What needs to be done — Can you repeat the records word for word, from the first line through the line containing "point(474,172)", with the pictures left out?
Begin Record set
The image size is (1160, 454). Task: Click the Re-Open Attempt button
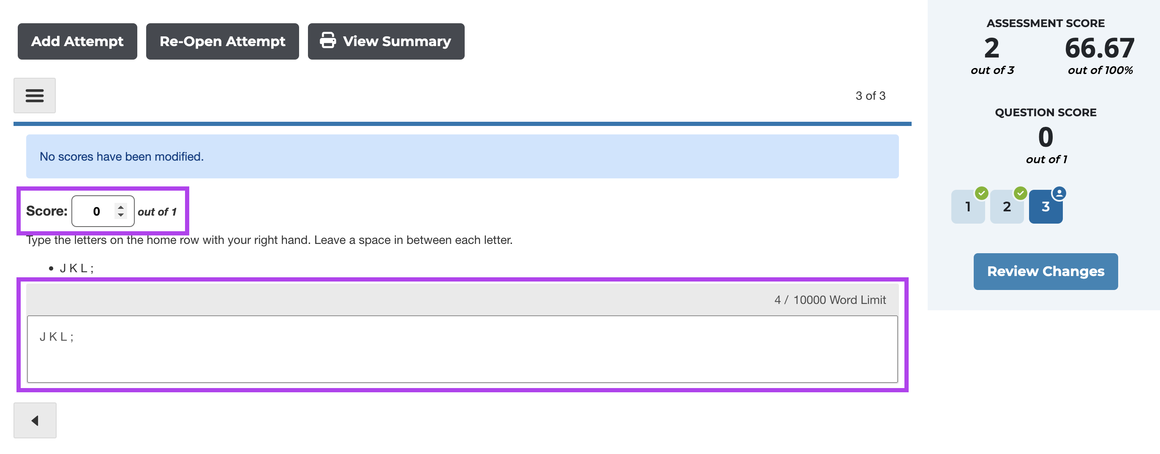pos(222,41)
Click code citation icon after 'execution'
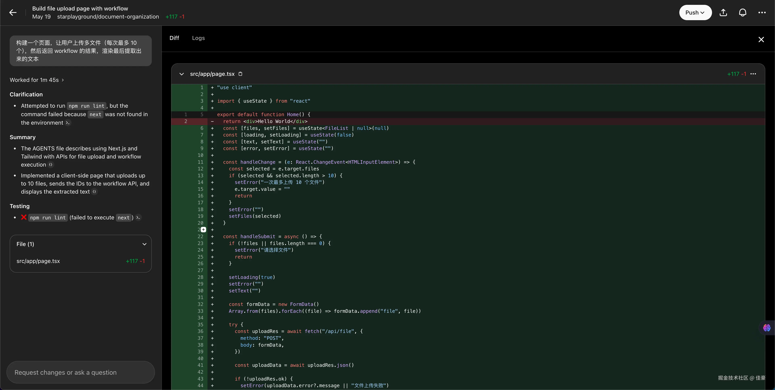775x390 pixels. pyautogui.click(x=51, y=164)
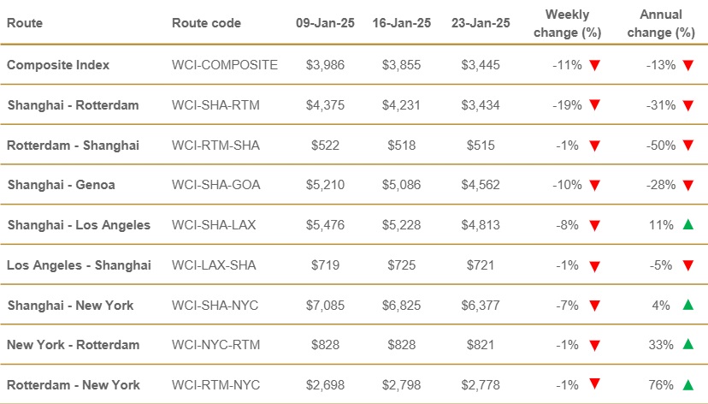
Task: Click green annual arrow for Shanghai - New York
Action: point(687,305)
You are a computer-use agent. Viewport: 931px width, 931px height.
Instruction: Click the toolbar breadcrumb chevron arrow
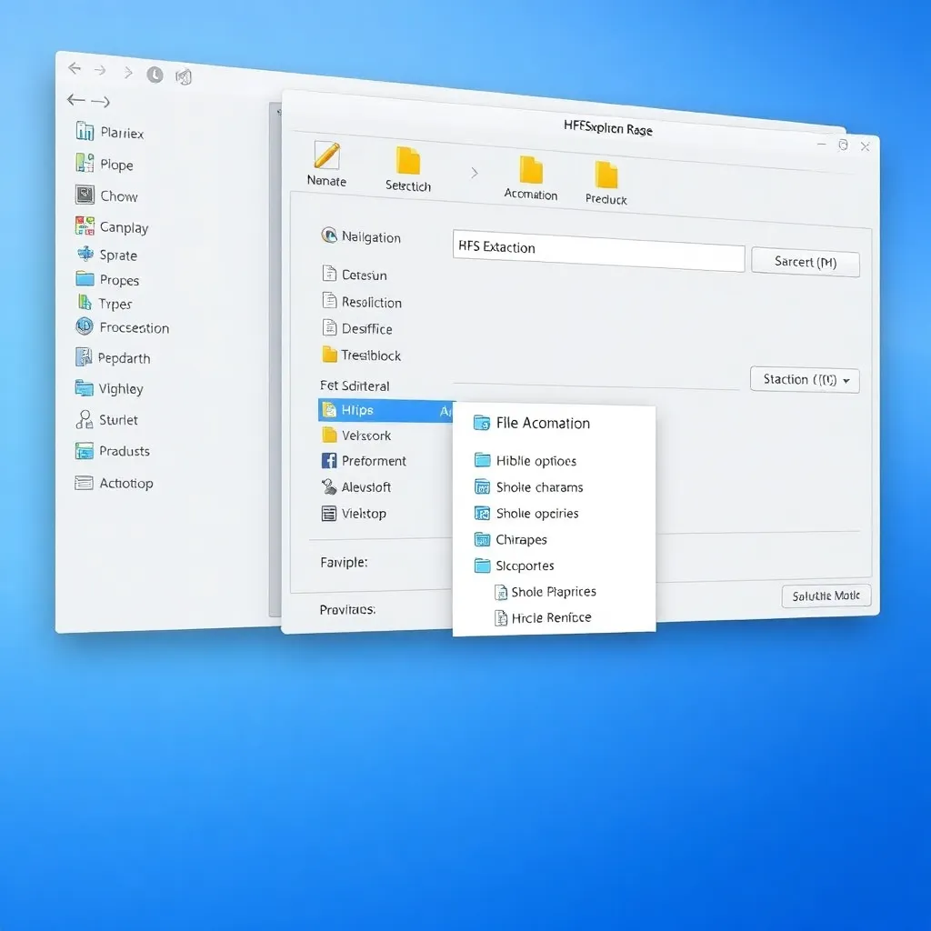point(474,172)
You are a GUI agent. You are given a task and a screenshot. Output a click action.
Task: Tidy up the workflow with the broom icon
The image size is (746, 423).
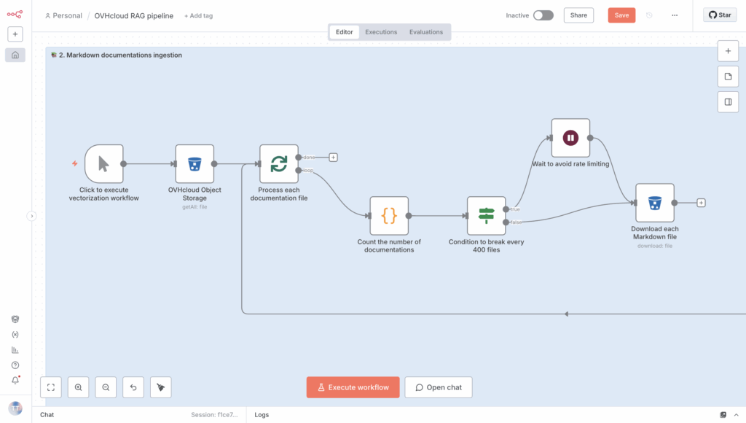tap(160, 387)
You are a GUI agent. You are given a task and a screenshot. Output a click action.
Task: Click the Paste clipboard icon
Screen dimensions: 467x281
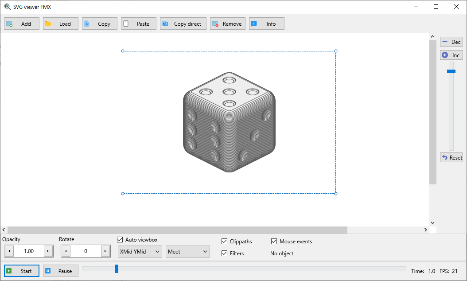[x=138, y=24]
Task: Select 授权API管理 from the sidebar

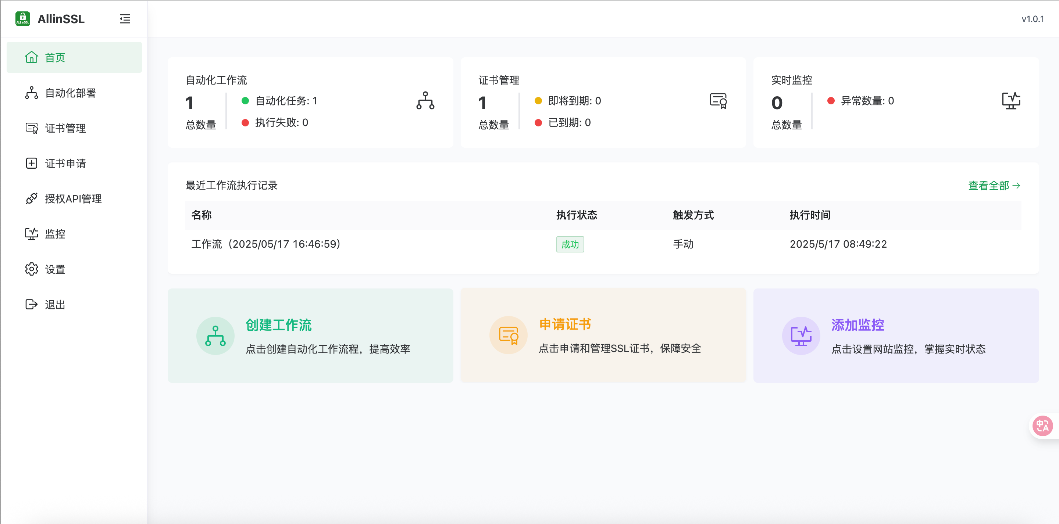Action: pyautogui.click(x=73, y=199)
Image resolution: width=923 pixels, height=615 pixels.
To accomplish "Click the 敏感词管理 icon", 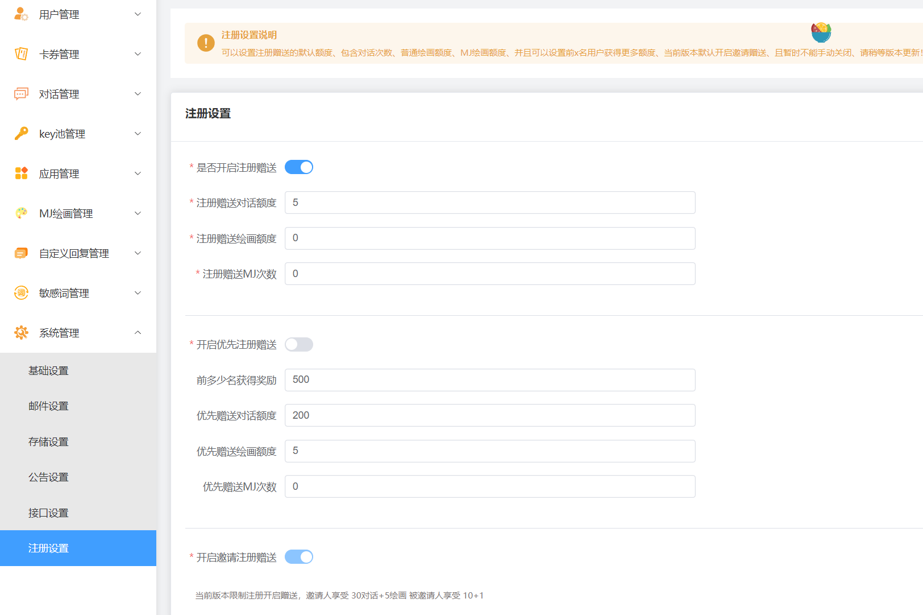I will coord(21,293).
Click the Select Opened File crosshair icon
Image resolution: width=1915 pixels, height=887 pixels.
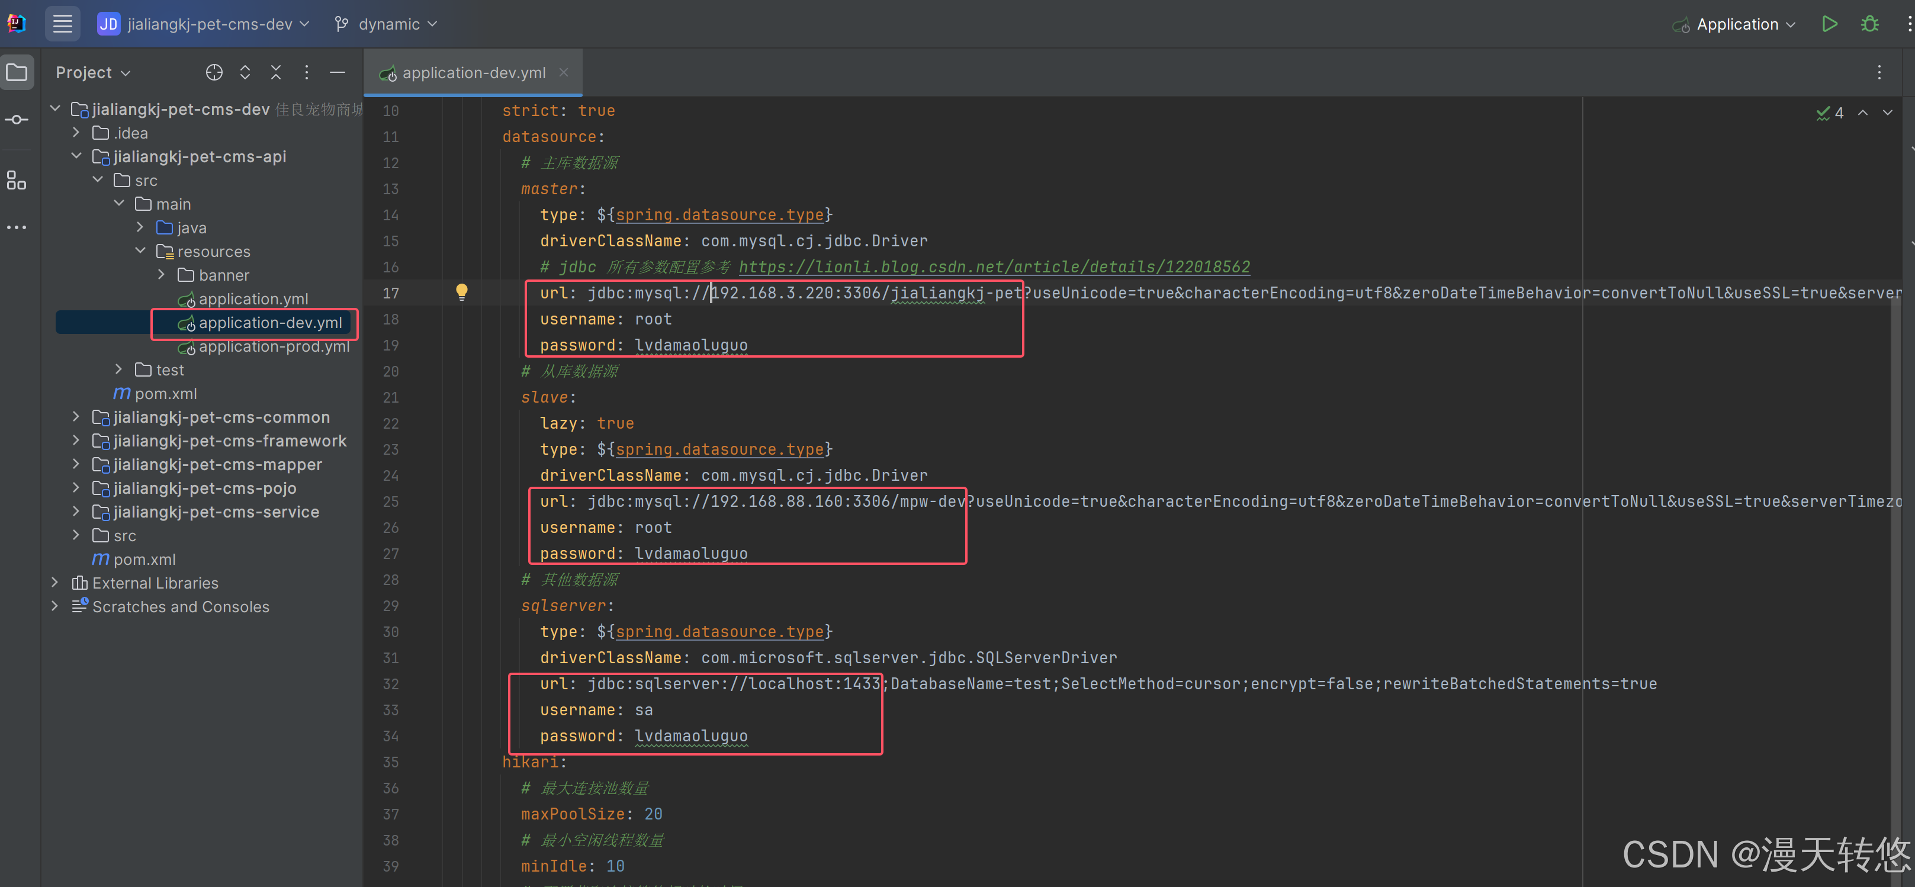point(214,72)
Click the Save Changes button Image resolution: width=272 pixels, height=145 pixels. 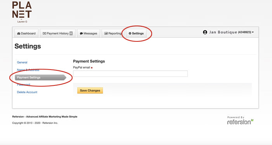pyautogui.click(x=90, y=90)
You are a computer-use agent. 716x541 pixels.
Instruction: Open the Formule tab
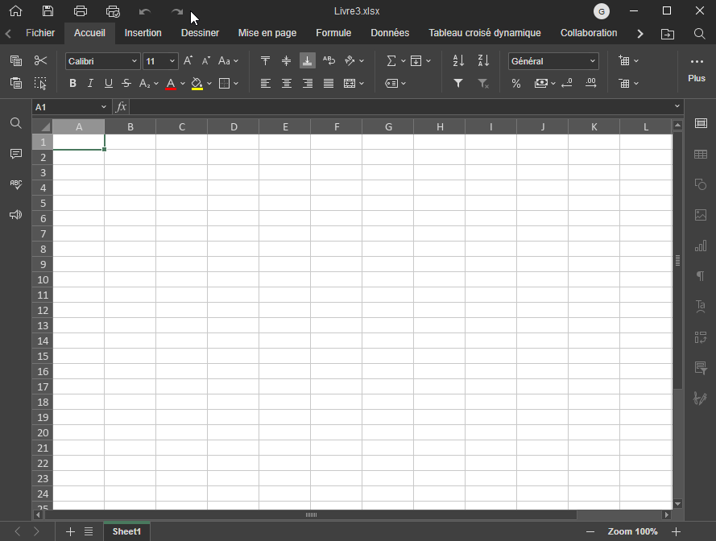333,33
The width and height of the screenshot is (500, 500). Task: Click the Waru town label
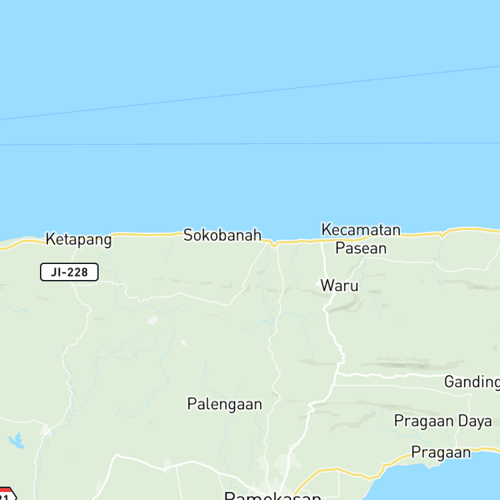339,285
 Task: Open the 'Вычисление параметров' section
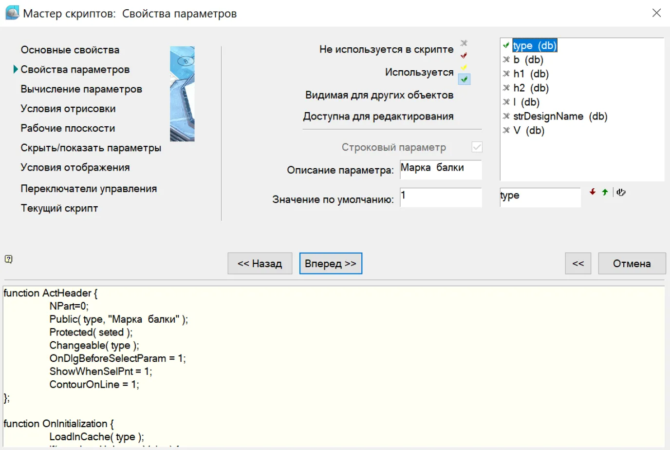click(81, 89)
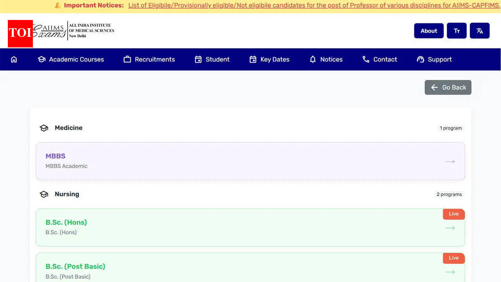Screen dimensions: 501x282
Task: Open the MBBS program card arrow
Action: [450, 161]
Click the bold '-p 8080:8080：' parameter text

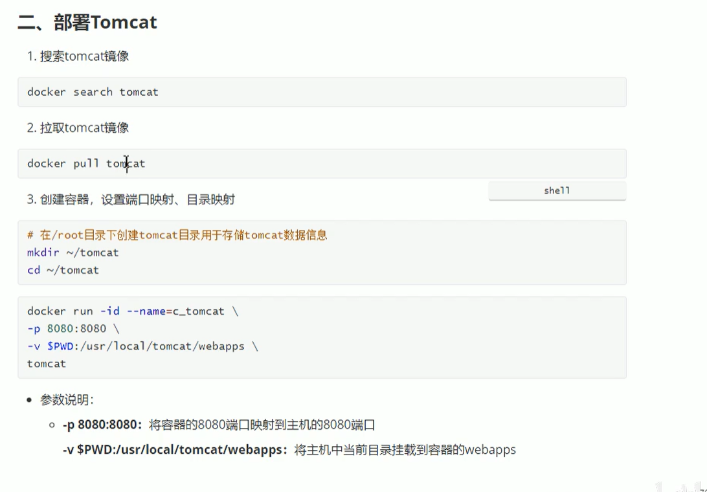pyautogui.click(x=102, y=425)
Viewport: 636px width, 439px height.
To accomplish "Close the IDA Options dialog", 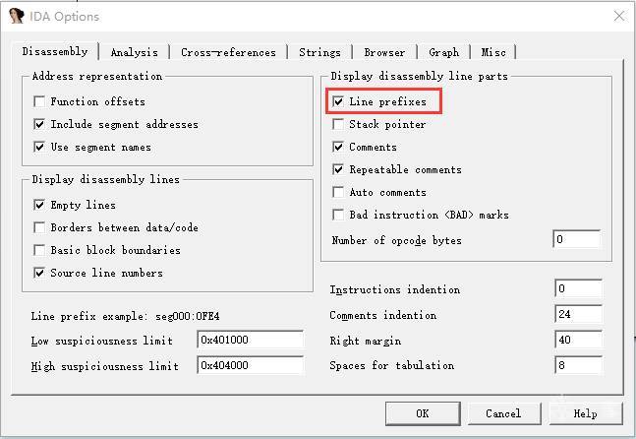I will click(618, 17).
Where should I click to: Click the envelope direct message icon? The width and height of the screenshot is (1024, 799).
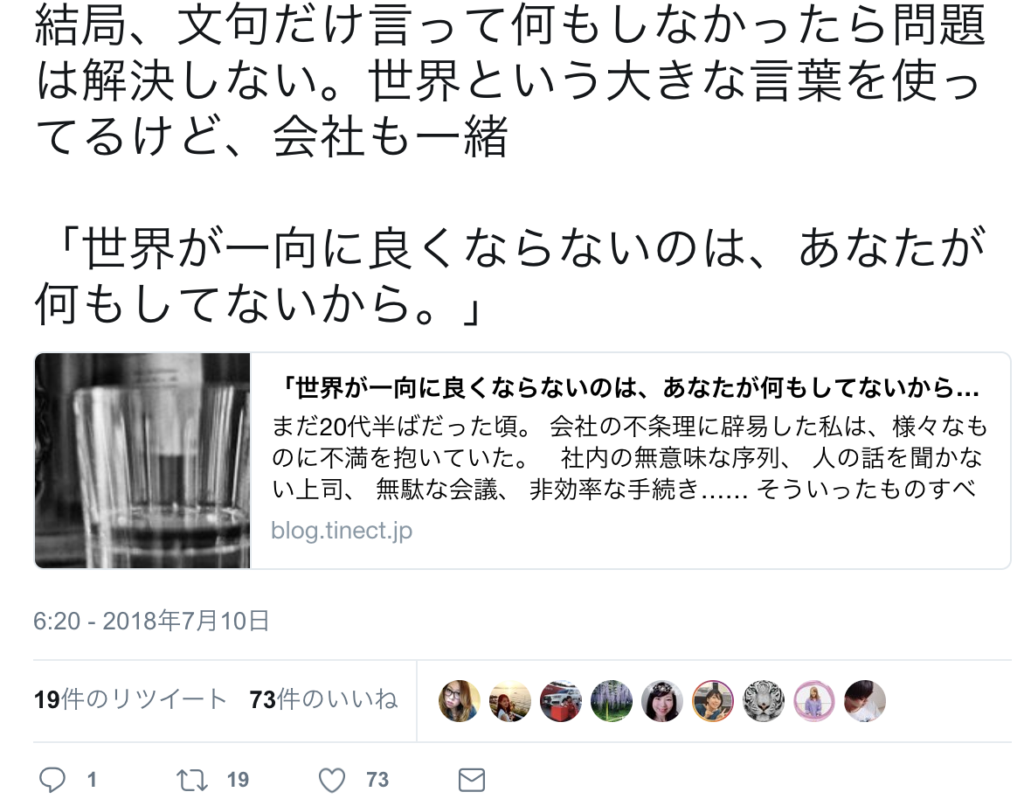pyautogui.click(x=471, y=780)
End Record set
The result —
The image size is (1160, 454). Task: Click the Re-Open Attempt button
pos(222,41)
Click code citation icon after 'execution'
775x390 pixels. pyautogui.click(x=51, y=164)
Task: Click green annual arrow for Shanghai - New York
Action: point(687,305)
You are a computer-use agent. Viewport: 931px width, 931px height.
Instruction: Click the toolbar breadcrumb chevron arrow
point(474,172)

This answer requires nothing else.